**Work item**
Retyping the entries exactly is all that is required.

Dataset entries
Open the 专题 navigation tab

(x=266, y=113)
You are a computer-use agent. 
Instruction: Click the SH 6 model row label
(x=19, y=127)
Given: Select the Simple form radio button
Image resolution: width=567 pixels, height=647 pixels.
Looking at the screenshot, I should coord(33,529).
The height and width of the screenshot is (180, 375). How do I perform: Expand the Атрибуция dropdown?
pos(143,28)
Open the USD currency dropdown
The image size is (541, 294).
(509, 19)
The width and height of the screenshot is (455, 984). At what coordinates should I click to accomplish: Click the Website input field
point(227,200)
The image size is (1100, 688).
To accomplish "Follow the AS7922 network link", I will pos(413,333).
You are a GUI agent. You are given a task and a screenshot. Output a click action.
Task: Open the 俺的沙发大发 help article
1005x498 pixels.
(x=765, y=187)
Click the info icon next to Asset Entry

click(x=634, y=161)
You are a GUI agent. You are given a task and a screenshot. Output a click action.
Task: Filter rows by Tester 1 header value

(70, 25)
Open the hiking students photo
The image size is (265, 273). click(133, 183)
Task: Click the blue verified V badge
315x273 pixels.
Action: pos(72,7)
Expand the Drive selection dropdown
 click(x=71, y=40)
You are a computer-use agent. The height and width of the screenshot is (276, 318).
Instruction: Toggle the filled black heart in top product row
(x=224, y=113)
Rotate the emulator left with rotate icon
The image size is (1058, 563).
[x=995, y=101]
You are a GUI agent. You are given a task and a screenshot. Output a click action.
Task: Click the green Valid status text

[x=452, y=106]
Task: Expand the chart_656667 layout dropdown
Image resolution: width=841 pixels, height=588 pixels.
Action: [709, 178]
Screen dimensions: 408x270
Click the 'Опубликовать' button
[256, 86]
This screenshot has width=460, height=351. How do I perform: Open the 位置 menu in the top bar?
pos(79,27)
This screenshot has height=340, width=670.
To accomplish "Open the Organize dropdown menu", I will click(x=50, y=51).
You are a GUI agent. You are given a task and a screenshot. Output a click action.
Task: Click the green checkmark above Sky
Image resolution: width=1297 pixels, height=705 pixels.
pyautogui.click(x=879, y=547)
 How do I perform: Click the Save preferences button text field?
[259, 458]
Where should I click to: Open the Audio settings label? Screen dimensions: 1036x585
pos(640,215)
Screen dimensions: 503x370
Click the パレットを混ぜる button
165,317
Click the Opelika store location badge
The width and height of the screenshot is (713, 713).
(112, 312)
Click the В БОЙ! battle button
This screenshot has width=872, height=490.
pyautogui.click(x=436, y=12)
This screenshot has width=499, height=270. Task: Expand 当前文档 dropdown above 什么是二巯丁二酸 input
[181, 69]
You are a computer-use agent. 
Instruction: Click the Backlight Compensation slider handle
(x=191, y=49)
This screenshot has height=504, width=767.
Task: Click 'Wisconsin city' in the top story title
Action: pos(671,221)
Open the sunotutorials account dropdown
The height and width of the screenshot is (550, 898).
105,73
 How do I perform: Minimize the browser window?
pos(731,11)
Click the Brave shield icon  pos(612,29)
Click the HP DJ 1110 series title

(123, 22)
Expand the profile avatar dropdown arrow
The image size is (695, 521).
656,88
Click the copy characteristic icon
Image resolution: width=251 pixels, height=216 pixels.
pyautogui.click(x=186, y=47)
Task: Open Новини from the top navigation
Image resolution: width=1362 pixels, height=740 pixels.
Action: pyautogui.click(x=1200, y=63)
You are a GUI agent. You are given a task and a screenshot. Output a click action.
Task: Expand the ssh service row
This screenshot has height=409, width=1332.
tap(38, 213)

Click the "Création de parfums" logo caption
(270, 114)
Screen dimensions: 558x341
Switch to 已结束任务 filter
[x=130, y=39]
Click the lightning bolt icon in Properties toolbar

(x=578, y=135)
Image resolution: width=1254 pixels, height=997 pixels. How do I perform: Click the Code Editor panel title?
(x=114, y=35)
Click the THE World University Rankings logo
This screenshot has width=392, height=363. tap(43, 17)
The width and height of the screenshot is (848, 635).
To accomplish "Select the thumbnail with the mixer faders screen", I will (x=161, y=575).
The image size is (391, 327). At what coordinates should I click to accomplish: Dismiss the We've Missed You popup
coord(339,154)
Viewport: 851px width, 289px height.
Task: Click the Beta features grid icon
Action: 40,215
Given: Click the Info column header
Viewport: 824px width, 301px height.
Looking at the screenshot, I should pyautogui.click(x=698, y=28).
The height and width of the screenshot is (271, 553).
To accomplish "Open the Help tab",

**Solution**
Open the 专题 navigation tab

(x=266, y=113)
You are a computer-use agent. 
Instruction: Click the SH 6 model row label
(x=19, y=127)
Given: Select the Simple form radio button
Image resolution: width=567 pixels, height=647 pixels.
Looking at the screenshot, I should coord(33,529).
The height and width of the screenshot is (180, 375). How do I perform: Expand the Атрибуция dropdown?
pos(143,28)
Open the USD currency dropdown
The image size is (541, 294).
(509, 19)
The width and height of the screenshot is (455, 984). At what coordinates should I click to accomplish: Click the Website input field
point(227,200)
The image size is (1100, 688).
To accomplish "Follow the AS7922 network link", I will pos(413,333).
You are a GUI agent. You are given a task and a screenshot. Output a click action.
Task: Open the 俺的沙发大发 help article
1005x498 pixels.
(x=765, y=187)
Click the info icon next to Asset Entry

click(x=634, y=161)
You are a GUI agent. You are given a task and a screenshot. Output a click action.
Task: Filter rows by Tester 1 header value

(70, 25)
Open the hiking students photo
The image size is (265, 273). click(133, 183)
Task: Click the blue verified V badge
315x273 pixels.
Action: pos(72,7)
Expand the Drive selection dropdown
 click(x=71, y=40)
You are a computer-use agent. The height and width of the screenshot is (276, 318).
Instruction: Toggle the filled black heart in top product row
(x=224, y=113)
Rotate the emulator left with rotate icon
The image size is (1058, 563).
[x=995, y=101]
You are a GUI agent. You are given a task and a screenshot. Output a click action.
Task: Click the green Valid status text

[x=452, y=106]
Task: Expand the chart_656667 layout dropdown
Image resolution: width=841 pixels, height=588 pixels.
Action: [709, 178]
Screen dimensions: 408x270
Click the 'Опубликовать' button
[256, 86]
This screenshot has width=460, height=351. How do I perform: Open the 位置 menu in the top bar?
pos(79,27)
This screenshot has height=340, width=670.
To accomplish "Open the Organize dropdown menu", I will click(x=50, y=51).
You are a GUI agent. You are given a task and a screenshot. Output a click action.
Task: Click the green checkmark above Sky
Image resolution: width=1297 pixels, height=705 pixels.
pyautogui.click(x=879, y=547)
 How do I perform: Click the Save preferences button text field?
[259, 458]
Where should I click to: Open the Audio settings label? Screen dimensions: 1036x585
pos(640,215)
Screen dimensions: 503x370
Click the パレットを混ぜる button
165,317
Click the Opelika store location badge
The width and height of the screenshot is (713, 713).
(112, 312)
Click the В БОЙ! battle button
This screenshot has width=872, height=490.
pyautogui.click(x=436, y=12)
This screenshot has width=499, height=270. Task: Expand 当前文档 dropdown above 什么是二巯丁二酸 input
[181, 69]
You are a computer-use agent. 
Instruction: Click the Backlight Compensation slider handle
(x=191, y=49)
This screenshot has height=504, width=767.
Task: Click 'Wisconsin city' in the top story title
Action: pos(671,221)
Open the sunotutorials account dropdown
The height and width of the screenshot is (550, 898).
105,73
 How do I perform: Minimize the browser window?
pos(731,11)
Click the Brave shield icon  pos(612,29)
Click the HP DJ 1110 series title

(123, 22)
Expand the profile avatar dropdown arrow
The image size is (695, 521).
656,88
Click the copy characteristic icon
Image resolution: width=251 pixels, height=216 pixels.
pyautogui.click(x=186, y=47)
Task: Open Новини from the top navigation
Image resolution: width=1362 pixels, height=740 pixels.
Action: pyautogui.click(x=1200, y=63)
You are a GUI agent. You are given a task and a screenshot. Output a click action.
Task: Expand the ssh service row
This screenshot has height=409, width=1332.
tap(38, 213)

Click the "Création de parfums" logo caption
(270, 114)
Screen dimensions: 558x341
Switch to 已结束任务 filter
[x=130, y=39]
Click the lightning bolt icon in Properties toolbar

(x=578, y=135)
Image resolution: width=1254 pixels, height=997 pixels. How do I perform: Click the Code Editor panel title?
(x=114, y=35)
Click the THE World University Rankings logo
This screenshot has width=392, height=363. tap(43, 17)
The width and height of the screenshot is (848, 635).
To accomplish "Select the thumbnail with the mixer faders screen", I will (x=161, y=575).
The image size is (391, 327). At what coordinates should I click to accomplish: Dismiss the We've Missed You popup
coord(339,154)
Viewport: 851px width, 289px height.
Task: Click the Beta features grid icon
Action: 40,215
Given: Click the Info column header
Viewport: 824px width, 301px height.
Looking at the screenshot, I should pyautogui.click(x=698, y=28).
The height and width of the screenshot is (271, 553).
To accomplish "Open the Help tab",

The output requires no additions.